* [Исходный текст]:
Историю нашего сотрудничества мы преподнесли в форме диалога, отталкиваясь от заранее составленного нами списка вопросов. Как получилось, что мы встретились? Я, живущая в США британский антрополог, и русская активистка и исследователь? Как мы затеяли совместный проект? Почему члены группы, к которой принадлежит Валентина, согласились работать со мной, чужаком с Запада? Естественно, что, отвечая на эти вопросы, мы обращали внимание на разное. Я говорила о теоретических и методологических аспектах власти при антропологическом взаимодействии. О том, как я стремилась к созданию более демократичной формы работы. Валентина рассказывала, как она пришла к созданию группы «Женский свет», о своих целях и ожиданиях от организации, о выгодах от сотрудничества с западными феминистками. Цитата была реакцией на последний вопрос аудитории: как мы чувствуем себя по завершении проекта? Не жалко ли нам заканчивать наше сотрудничество?
Валентина сделала паузу и с обезоруживающим блеском в глазах сказала, что ей вспомнился «Маленький принц». «Вы помните? Что мы ответственны за тех, кого приручили, что-то в этом роде». Все рассмеялись. Это была великолепная находка для финала показательного выступления, но ее слова поставили меня в тупик. О книге у меня были лишь смутные воспоминания. Я понятия не имела, на что она намекала. Приручили? Что она имеет в виду?

* [Задание]:
Дословно выпишите из исходного текста выше фрагмент, который начинается словами «Валентина сделала паузу» и продолжается до слов «имеет в виду?» включительно.

* [Сохранённые данные]:
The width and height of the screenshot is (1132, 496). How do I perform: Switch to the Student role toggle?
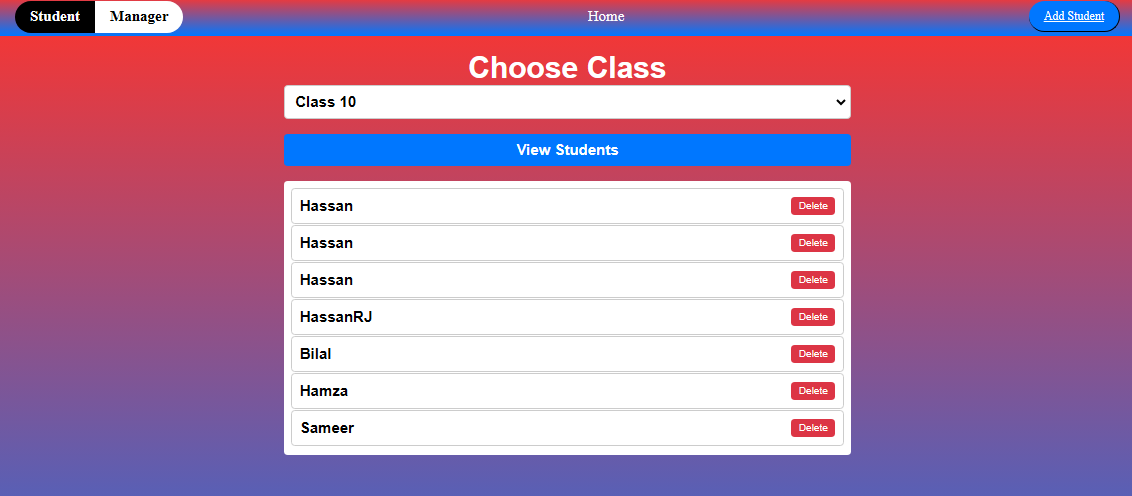[55, 17]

* [Решение задачи]:
Валентина сделала паузу и с обезоруживающим блеском в глазах сказала, что ей вспомнился «Маленький принц». «Вы помните? Что мы ответственны за тех, кого приручили, что-то в этом роде». Все рассмеялись. Это была великолепная находка для финала показательного выступления, но ее слова поставили меня в тупик. О книге у меня были лишь смутные воспоминания. Я понятия не имела, на что она намекала. Приручили? Что она имеет в виду?